“A recently rediscovered ancient “grain” native to South America, quinoa was once called “the gold of the Incas,” who recognized its value in increasing the stamina of their warriors. Not only is quinoa high in protein, but the protein it supplies is complete protein, meaning that it includes all nine essential amino acids. Not only is quinoa’s amino acid profile well balanced, making it a good choice for vegans concerned about adequate protein intake, but quinoa is especially well-endowed with the amino acid lysine, which is essential for tissue growth and repair. In addition to protein, quinoa features a host of other health-building nutrients. Because quinoa is a very good source of manganese as well as a good source of magnesium, iron, copper and phosphorous, this “grain” may be especially valuable for persons with migraine headaches, diabetes and atherosclerosis.”
One of my favorite ways to make this grain is making quinoa tabbouleh. I have always liked tabbouleh, traditionally made with wheat. But I have to say that this is one time when the “traditional” way to prepare something has been beat by a new way of doing things.
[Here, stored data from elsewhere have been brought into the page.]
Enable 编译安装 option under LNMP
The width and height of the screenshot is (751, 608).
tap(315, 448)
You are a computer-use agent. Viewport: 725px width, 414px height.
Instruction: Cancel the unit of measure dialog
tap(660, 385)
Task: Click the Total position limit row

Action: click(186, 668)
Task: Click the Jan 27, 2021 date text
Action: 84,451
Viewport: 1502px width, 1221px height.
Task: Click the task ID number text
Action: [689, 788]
Traditionally tabbouleh is more of a garnish with very high amounts of parsley, but I like to serve it as a side dish, so this contains a little less parsley than a traditional tabbouleh would. I am reacting to tomatoes right now, so you won’t see them in the recipe below, but would be wonderful in this dish (and is usually used), so feel free to add it. You can make tabbouleh as simple or complex as you want. I have had tabbouleh with just green onions and parsley added with the dressing, which was still great. But you could also add in roasted chicken to make it more of a main dish.
If you aren’t going to soak your quinoa, cook with 4 cups of water. The quinoa will absorb water as it soaks, so you don’t need as much when you cook it. You may have to play around with the amount of water to cooking water to get it right, but 1 1/2 cups per cup of grain has worked really well for me.
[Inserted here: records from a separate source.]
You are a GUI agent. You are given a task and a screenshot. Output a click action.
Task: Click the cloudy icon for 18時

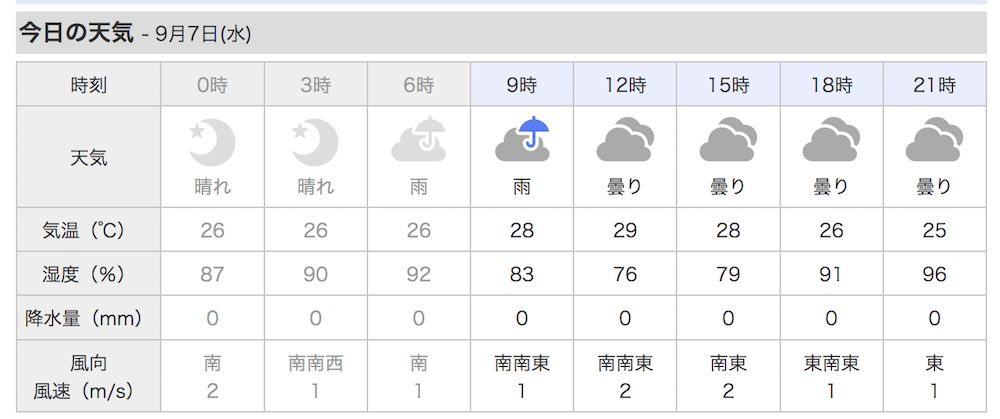click(831, 139)
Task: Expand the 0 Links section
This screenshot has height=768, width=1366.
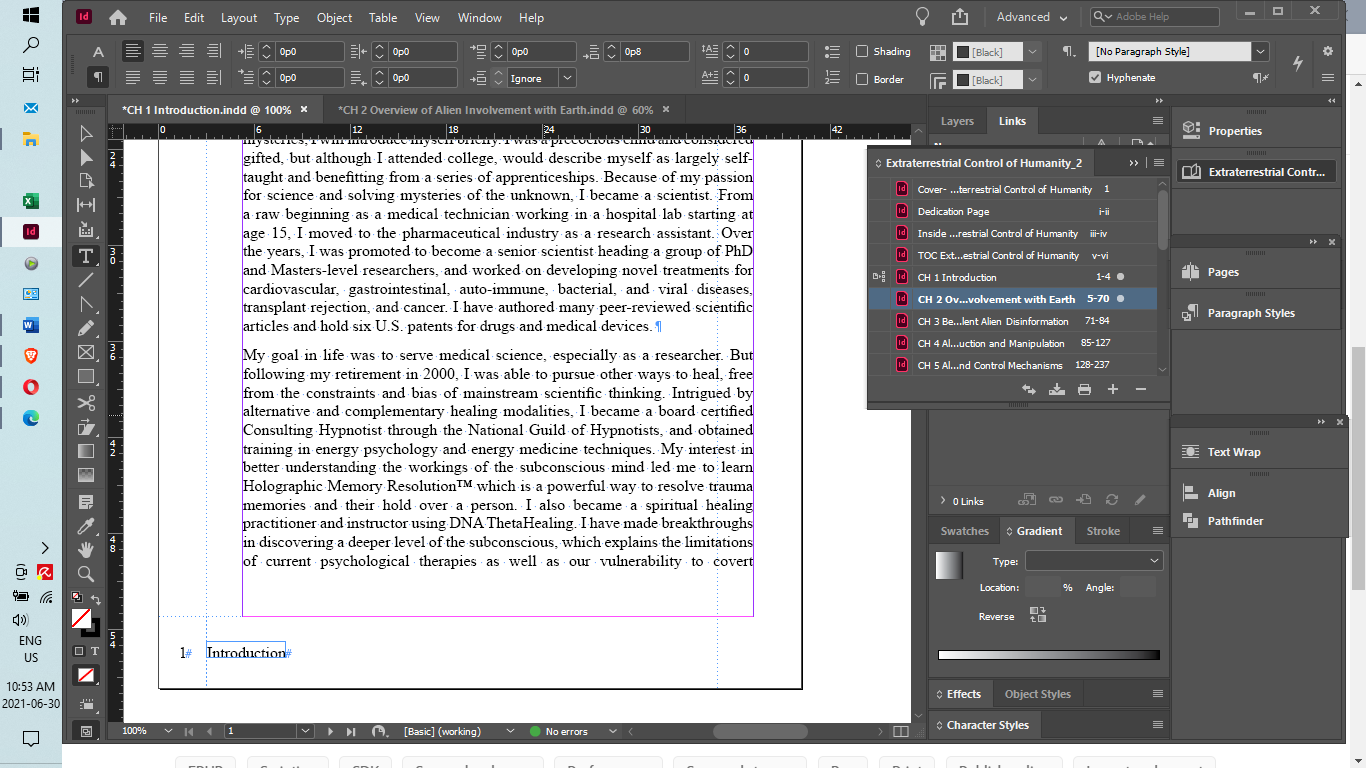Action: click(x=943, y=500)
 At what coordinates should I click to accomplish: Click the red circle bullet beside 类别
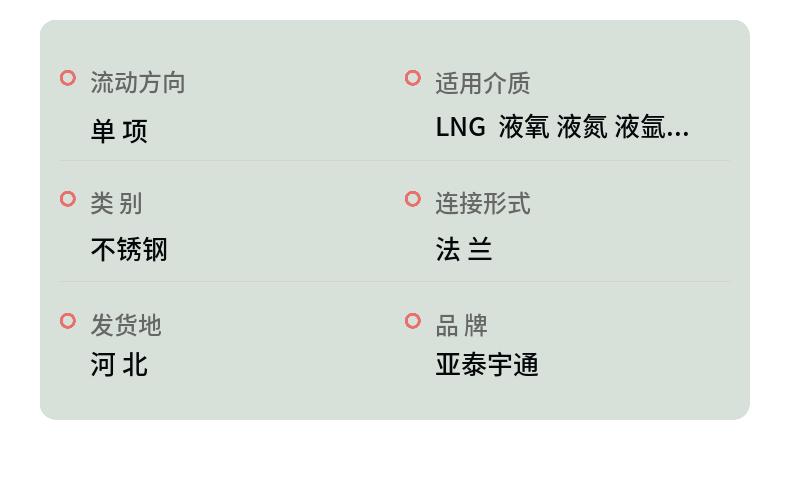pyautogui.click(x=68, y=199)
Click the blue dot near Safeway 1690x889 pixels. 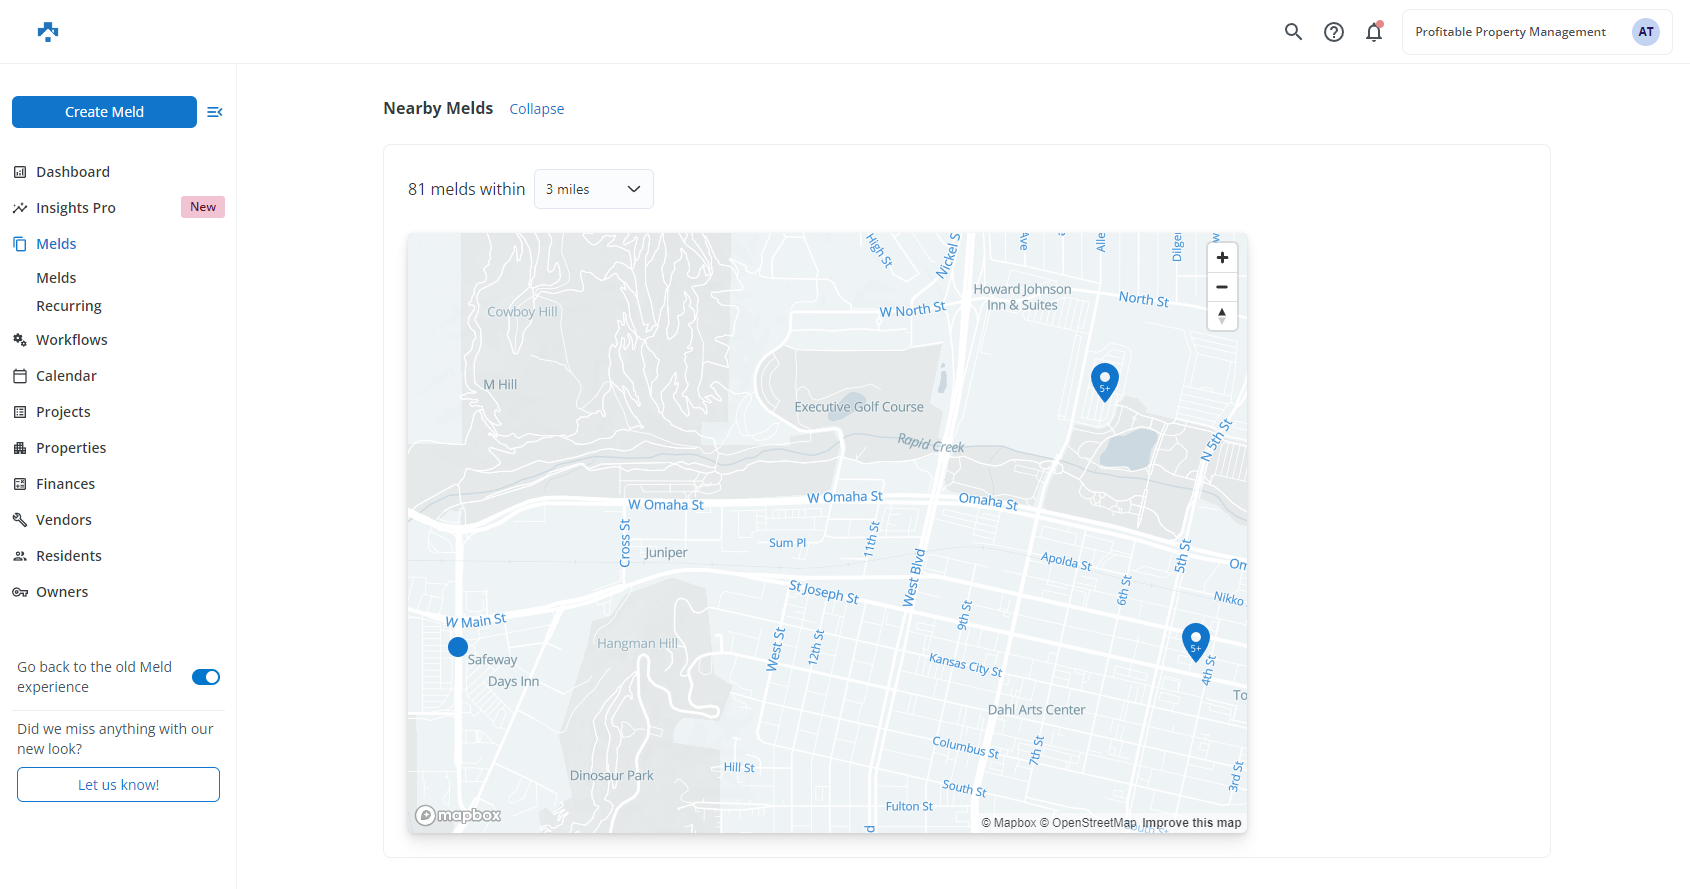point(458,647)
2 cups of quinoa-soak overnight in water with a 1-2 tablespoons of lemon, whey, buttermilk or other acidic element. Rinse in the morning in a fine sieve .
3 cups of water
1 cup fresh flat-leaf parsley leaves, roughly chopped (1 bunch)
1 bunch green onions, finely chopped
1 cucumber, deseeded, peeled and chopped
1 red pepper, chopped
6 tablespoons fresh lemon juice
6 tablespoons extra-virgin olive oil
1 1/2 teaspoons salt
1/4 teaspoon black pepper
Cook soaked and rinsed quinoa in the three cups of water by bringing it to a boil in a medium size pot and then turning down the heat and simmering for 10-15 minutes covered. The quinoa should be tender and look “sprouted” and the water should be absorbed. If the quinoa seems to be cooked through and there is still a little water left, you can pour off. Cool quinoa by running cold water over it in a fine sieve and draining well or placing in the refrigerator for several hours.
After the quinoa is cooled, add the chopped vegetables to the quinoa. Mix together the lemon juice, olive oil, salt and pepper and pour over quinoa and veggies. Toss together and adjust with salt and pepper. Serve at room temperature or cold.